■ **WORK ORDER**:
For this exercise, write out exactly the lines of the material from the one containing "tattoo (122, 2468)" through the end, both ends included, and nothing more.

■ **RECORD SET**:
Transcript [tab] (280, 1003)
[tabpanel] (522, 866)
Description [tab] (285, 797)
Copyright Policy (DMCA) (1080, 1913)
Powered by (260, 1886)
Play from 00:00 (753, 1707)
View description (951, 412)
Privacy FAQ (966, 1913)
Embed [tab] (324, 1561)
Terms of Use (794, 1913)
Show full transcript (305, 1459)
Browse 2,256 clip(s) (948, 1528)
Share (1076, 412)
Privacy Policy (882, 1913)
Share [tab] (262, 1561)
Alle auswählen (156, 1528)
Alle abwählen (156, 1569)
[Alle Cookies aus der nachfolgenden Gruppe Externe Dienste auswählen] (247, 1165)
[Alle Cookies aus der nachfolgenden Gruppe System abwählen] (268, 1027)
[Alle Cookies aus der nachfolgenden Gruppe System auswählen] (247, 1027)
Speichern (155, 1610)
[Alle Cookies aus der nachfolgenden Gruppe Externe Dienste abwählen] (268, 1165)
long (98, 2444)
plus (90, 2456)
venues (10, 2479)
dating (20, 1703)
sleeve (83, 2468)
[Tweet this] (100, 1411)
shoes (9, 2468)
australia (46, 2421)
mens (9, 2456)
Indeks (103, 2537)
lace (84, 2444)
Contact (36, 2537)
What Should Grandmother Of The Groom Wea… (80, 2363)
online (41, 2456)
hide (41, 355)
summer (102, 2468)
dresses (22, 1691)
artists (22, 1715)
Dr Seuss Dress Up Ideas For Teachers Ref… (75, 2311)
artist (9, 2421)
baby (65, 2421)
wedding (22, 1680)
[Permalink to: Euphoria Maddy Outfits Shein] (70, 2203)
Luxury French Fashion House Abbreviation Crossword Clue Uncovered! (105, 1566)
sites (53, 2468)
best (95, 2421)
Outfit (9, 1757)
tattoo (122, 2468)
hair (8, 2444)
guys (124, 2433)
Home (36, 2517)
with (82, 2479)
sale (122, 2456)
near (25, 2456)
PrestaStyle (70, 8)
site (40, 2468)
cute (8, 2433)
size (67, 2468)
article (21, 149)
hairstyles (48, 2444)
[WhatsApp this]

■ **TASK RESPONSE**:
tattoo (122, 2468)
hair (8, 2444)
guys (124, 2433)
Home (36, 2517)
with (82, 2479)
sale (122, 2456)
near (25, 2456)
PrestaStyle (70, 8)
site (40, 2468)
cute (8, 2433)
size (67, 2468)
article (21, 149)
hairstyles (48, 2444)
[WhatsApp this]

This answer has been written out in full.